Remarquez, vu comment ce sont comportés les Louis-Dreyfus depuis 20 ans, il n'est guère étonnant que M. McCourt ait eu leurs faveurs. Comme dans la vie politique, ce rachat est juste l'acceptation d'une alternance et non une alternative. Dans une interview parue dans l'Équipe, M. McCourt déclare qu'il ne veut que "des gens qui savent gagner dans [son] équipe". Lesquels? Des joueurs? Un entraîneur? Un directeur sportif? Il s'est bien gardé de préciser. Pas un mot sur la politique de la formation au club. Et ça c'est dangereux car si l'OM veut retrouver son statut de grand club, la condition sine qua non est d'avoir un centre de formation qui assure que les minots seront de futurs grands joueurs et qu'ils pourraient majoritairement fournir l'équipe première. Or, c'est ce qui manque cruellement dans l'OM depuis plus de 20 ans!

L'alternative socios

Du coup, comme il s'agit d'une alternance, où est l'alternative?

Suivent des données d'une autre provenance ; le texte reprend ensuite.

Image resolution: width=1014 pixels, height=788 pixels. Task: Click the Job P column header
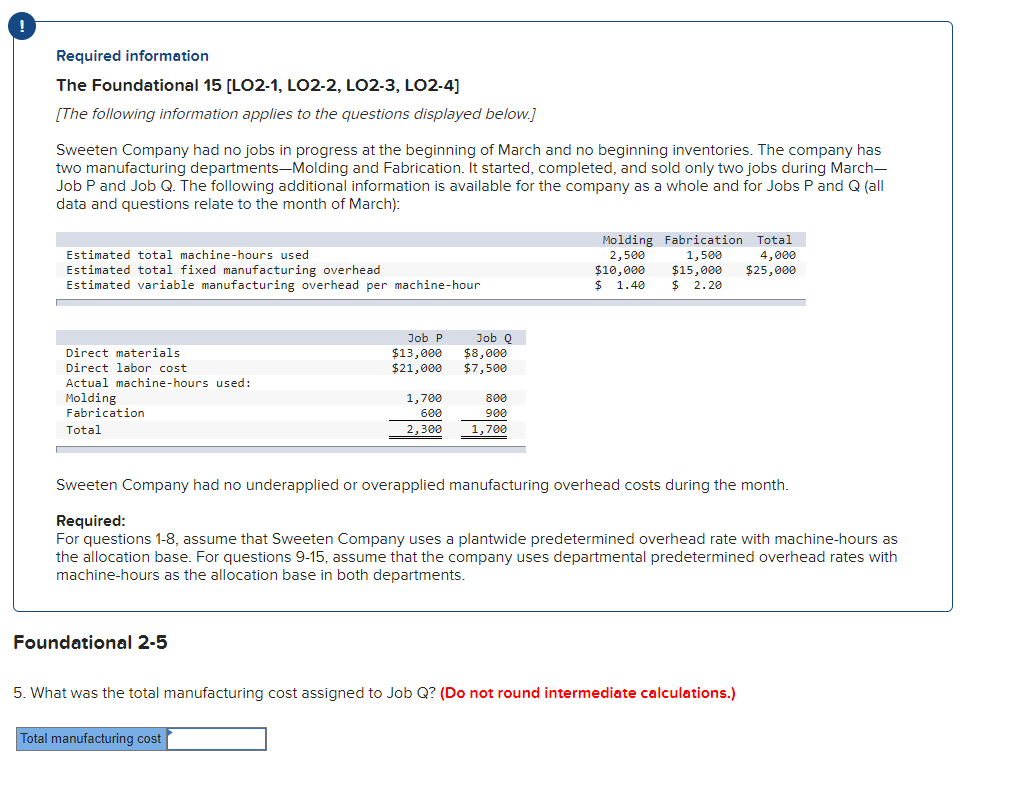pos(425,337)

Existe-t-elle? Cette alternative existe bien, sous une inspiration du modèle des socios tel qu'il existe en Espagne, comme au FC Barcelone ou au Real Madrid. Depuis quelques mois, un collectif de socios appelé Massilia socios club tente de convaincre des supporters marseillais de suivre son projet de participation dans le capital du club, avec un programme axé en partie sur la formation, ainsi que sur l'implication des supporters dans la gouvernance du club, au nom de la transparence et pour ne plus revivre des affaires comme celles sur les comptes de l'OM ou des transferts durant les années 1990.

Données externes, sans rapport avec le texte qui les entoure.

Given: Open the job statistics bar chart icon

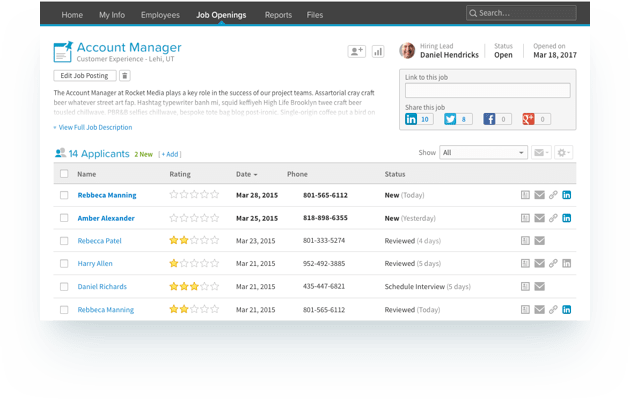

Problème, seulement plus de 1.500 supporters sont séduits par cette alternative, qui tient au principe "un homme = une voix". Loin des 5.000 espérés par les meneurs de cette initiative, seuil qui permettrait d'être (un peu) crédible auprès de la direction du club, et désormais, du futur repreneur. Mais parmi ces soutiens, figurent des anciens joueurs des années Tapie tels Jean-Pierre Papin, Éric Di Méco, Manuel Amoros. Et ceux-là, s'ils soutiennent ce projet, c'est vraiment après une longue réflexion.